→ **Trecho do texto**
------------------------------------

A advocacia não é profissão para covardes André Fredo (*)

A advocacia não é profissão para covardes

“A advocacia não é profissão de covardes”. Com esta afirmação, o advogado Heráclito Fontoura Sobral Pinto (1893-1991), árduo defensor dos direitos humanos e da democracia, engrandecia e encorajava a advocacia nacional, última trincheira na luta pelo retorno das liberdades durante a ditadura militar. Muito embora não mais estejamos sob um Estado de Exceção, o conteúdo do lema atribuído a Sobral Pinto se demonstra atualíssimo.
 
O novo advogado que hoje chega às trincheiras do mercado de trabalho se defrontará com profundas transformações estruturais e culturais que o atingirão diretamente, demandando uma reinvenção do modo com que se relacionarão com os seus clientes, com a administração da Justiça e com os colegas de profissão.
 
Essa constante – e irreversível – mutação da advocacia é creditada a múltiplos fatores, dentre eles as grandes transformações ocorridas nas áreas econômicas, políticas e sociais, o rápido avanço tecnológico, o fenômeno da globalização, ou, ainda, pelo considerável número de bancas atuantes no denominado “contencioso de massa”, tipo de advocacia cada vez mais comum no país.
 
Em tais escritórios, para dar conta do grande volume de processos — principalmente a defesa de grandes empresas em ações trabalhistas e de direito do consumidor – há a necessidade de contratação de dezenas, em alguns casos centenas, de advogados, que trabalham com metas a cumprir e precisam atender determinado número de manifestações processuais antes de encerrar o expediente, ou seja, atuam como advogados empregados.
 
Deveras, na maioria dos casos, tais escritórios assemelham-se mais a uma linha de produção jurídica, ou verdadeiras empresas de prestação de serviços advocatícios, muito distantes do modelo de advocacia artesanal e personalizada tradicional.
 
De outro lado, encontramos os milhares de novos advogados que adentram ao mercado de trabalho a cada novo Exame de Ordem. Segundo o sítio do Conselho Federal da OAB, ultrapassamos a marca de um milhão, o que coloca o Brasil entre os países com maior densidade de advogados em relação à sua população no mundo. Não por acaso, também somos o país com o maior número de cursos de direito no mundo. São 1.174 cursos de graduação na área. Nos Estados Unidos são 280, e no Reino Unido, 95, segundo a OAB.
 
Nesse contexto, a advocacia de porte, como também é conhecida, é um modelo que contribui, em muito, na absorção de centenas de novos advogados que chegam ao mercado de trabalho e encontram nestes escritórios a oportunidade de ter a sua primeira experiência profissional, contribuindo, assim, com o crescimento da própria advocacia e da economia do país.

------------------------------------

→ **Tarefas a realizar**
**A)** Liste todos os fatores aos quais o texto sobre a advocacia credita a constante mutação da profissão.
**B)** Responda às perguntas com base no texto sobre a advocacia:
(i) Em que anos nasceu e morreu Heráclito Fontoura Sobral Pinto?
(ii) A defesa de grandes empresas em quais tipos de ações ocupa principalmente os escritórios de contencioso de massa?
(iii) Quantos cursos de graduação em direito existem no Brasil, segundo a OAB?

→ **Material fornecido**
------------------------------------

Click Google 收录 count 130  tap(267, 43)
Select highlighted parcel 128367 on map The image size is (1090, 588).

------------------------------------

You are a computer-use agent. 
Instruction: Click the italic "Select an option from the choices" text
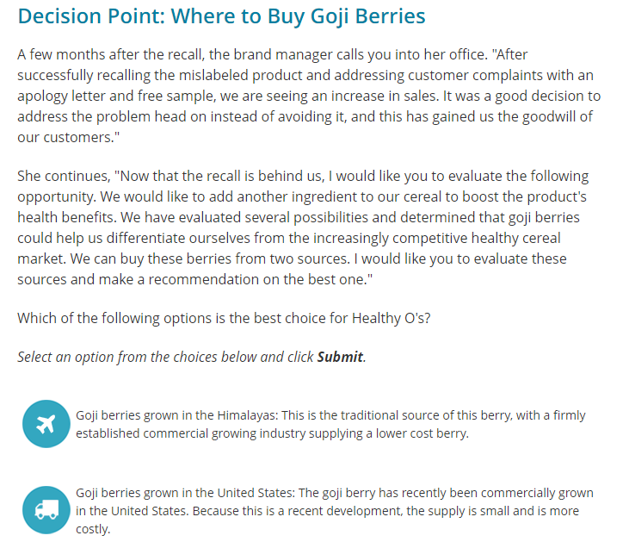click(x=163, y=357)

------------------------------------

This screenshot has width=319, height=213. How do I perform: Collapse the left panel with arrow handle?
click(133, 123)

------------------------------------

→ **Respostas**
**A)**
- As grandes transformações ocorridas nas áreas econômicas, políticas e sociais
- O rápido avanço tecnológico
- O fenômeno da globalização
- O considerável número de bancas atuantes no denominado "contencioso de massa"

**B)**
(i) Nasceu em 1893 e morreu em 1991.
(ii) Em ações trabalhistas e de direito do consumidor.
(iii) São 1.174 cursos.